Technological challenges and legal headaches have complicated those grand plans. So far, an entirely driverless car remains out of reach. Autonomous vehicle companies, though, continue to test drive their latest designs on public roads.
The risks of such tests were violently demonstrated in 2018 when a self-driving Uber vehicle struck and killed a pedestrian in Arizona during a test drive. Documents later released by the National Transportation Safety Board showed Uber had not programmed the car to anticipate jaywalkers. Last month, a video circulated widely on social media that showed a Tesla operating in still-under-development Autopilot mode careening toward pedestrians blocks away from Amazon’s Seattle headquarters.
Amid gathering skepticism over the feasibility of self-driving technologies, Uber and Lyft sold their autonomous vehicle divisions within the past year at what some analysts said were fire-sale prices.

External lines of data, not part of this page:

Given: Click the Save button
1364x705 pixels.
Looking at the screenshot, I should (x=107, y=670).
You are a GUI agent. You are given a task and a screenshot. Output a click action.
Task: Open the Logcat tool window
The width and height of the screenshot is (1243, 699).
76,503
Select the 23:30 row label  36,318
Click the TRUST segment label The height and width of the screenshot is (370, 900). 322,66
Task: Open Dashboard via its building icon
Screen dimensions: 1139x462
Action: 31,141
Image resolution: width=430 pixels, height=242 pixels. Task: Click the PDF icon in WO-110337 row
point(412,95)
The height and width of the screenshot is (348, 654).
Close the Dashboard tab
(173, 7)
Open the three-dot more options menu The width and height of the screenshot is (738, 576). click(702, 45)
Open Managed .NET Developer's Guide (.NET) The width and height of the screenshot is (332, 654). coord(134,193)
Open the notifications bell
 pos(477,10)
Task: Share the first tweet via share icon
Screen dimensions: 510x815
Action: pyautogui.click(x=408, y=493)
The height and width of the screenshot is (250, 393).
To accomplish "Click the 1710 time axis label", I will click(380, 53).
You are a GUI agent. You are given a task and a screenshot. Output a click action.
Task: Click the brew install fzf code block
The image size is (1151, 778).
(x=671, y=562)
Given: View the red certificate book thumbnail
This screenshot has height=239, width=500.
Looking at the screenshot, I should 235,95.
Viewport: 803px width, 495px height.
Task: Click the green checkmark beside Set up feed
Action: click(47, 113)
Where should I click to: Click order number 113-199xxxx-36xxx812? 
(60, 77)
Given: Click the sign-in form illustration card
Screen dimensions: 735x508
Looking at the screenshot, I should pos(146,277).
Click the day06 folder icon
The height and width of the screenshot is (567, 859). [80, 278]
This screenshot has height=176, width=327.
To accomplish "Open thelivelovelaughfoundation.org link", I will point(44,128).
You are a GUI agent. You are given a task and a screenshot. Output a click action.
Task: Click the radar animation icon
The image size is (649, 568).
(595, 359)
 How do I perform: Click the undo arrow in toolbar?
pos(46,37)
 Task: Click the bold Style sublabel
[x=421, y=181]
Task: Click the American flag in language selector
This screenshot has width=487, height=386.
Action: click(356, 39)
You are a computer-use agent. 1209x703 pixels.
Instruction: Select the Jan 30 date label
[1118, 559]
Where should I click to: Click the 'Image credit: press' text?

A lack of independent review of crashes in which self-driving cars were involved also makes it difficult to judge the companies’ safety claims, said Angie Schmitt, the author of “Right of Way,” a book about pedestrian deaths.
“They’re using pedestrians as guinea pigs in an experiment that can be deadly,” Schmitt said. “We would never allow experimental drugs to be tested this way on people who have not explicitly consented, but for some reason, we just haven’t applied the same sort of ethical parameters to cars.”
Self-driving cars aren’t just risky from a safety standpoint, said Anna Zivarts, who serves on the executive committee of the Washington State Autonomous Vehicle Work Group, which was created in 2018 by the Legislature to prepare the state for self-driving cars. Continuing to pour attention and money into these cars detracts from proven solutions to issues like pedestrian safety and traffic congestion, she said.
“We should be investing in things we know work,” Zivarts said, “like transit and sidewalks.”